- _Task to complete_: Find and copy every line in the records that includes the string "agent".
Start of Material provided
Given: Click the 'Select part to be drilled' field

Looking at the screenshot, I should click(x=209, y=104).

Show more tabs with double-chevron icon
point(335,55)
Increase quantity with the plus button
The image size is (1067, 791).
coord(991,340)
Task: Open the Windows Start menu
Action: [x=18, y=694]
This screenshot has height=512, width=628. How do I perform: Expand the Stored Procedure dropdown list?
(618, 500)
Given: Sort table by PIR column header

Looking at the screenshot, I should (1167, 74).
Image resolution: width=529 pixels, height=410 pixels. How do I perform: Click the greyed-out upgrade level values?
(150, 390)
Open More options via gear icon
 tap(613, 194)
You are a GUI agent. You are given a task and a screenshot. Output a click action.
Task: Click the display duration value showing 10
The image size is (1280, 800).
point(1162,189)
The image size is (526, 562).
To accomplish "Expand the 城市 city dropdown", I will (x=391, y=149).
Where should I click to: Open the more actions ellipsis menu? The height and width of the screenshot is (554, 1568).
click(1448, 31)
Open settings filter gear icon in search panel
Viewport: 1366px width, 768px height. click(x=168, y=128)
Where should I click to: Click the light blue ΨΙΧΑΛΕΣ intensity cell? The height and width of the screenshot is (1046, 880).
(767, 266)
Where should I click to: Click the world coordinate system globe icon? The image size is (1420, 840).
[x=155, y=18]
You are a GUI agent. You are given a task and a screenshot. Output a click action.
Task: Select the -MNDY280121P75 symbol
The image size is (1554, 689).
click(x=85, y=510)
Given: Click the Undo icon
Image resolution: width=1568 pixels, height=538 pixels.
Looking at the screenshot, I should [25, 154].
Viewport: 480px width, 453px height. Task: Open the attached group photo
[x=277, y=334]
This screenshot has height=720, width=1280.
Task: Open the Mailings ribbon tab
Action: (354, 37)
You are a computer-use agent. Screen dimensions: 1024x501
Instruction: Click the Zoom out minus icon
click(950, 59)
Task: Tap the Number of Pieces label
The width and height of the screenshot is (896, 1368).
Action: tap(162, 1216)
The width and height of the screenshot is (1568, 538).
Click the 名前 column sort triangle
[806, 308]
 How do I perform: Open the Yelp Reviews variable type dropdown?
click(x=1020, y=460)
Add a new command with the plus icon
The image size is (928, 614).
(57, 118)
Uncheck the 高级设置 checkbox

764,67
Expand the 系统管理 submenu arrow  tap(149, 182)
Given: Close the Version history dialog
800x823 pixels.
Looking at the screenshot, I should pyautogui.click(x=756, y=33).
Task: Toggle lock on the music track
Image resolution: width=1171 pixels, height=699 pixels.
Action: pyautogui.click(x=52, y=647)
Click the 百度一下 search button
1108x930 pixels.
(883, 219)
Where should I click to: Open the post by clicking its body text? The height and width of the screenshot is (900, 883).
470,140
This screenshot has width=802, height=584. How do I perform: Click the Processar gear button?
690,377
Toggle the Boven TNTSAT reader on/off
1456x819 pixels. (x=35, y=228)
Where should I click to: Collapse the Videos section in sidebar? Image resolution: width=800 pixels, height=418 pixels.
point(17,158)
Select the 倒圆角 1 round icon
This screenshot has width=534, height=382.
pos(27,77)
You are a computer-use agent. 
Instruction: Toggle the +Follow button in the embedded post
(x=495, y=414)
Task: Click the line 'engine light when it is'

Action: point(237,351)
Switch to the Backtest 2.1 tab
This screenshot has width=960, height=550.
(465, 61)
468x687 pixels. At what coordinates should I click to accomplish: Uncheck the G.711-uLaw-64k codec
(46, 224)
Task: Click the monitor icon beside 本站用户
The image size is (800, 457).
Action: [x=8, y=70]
End of Material provided
- _Written response_:
You are a GUI agent. You are given a task and a screenshot. Output a click action.
You are a GUI agent. You are given a task and a screenshot. Output a click action.
You are a computer-use agent. Screen dimensions: 1024x501
You are a computer-use agent. 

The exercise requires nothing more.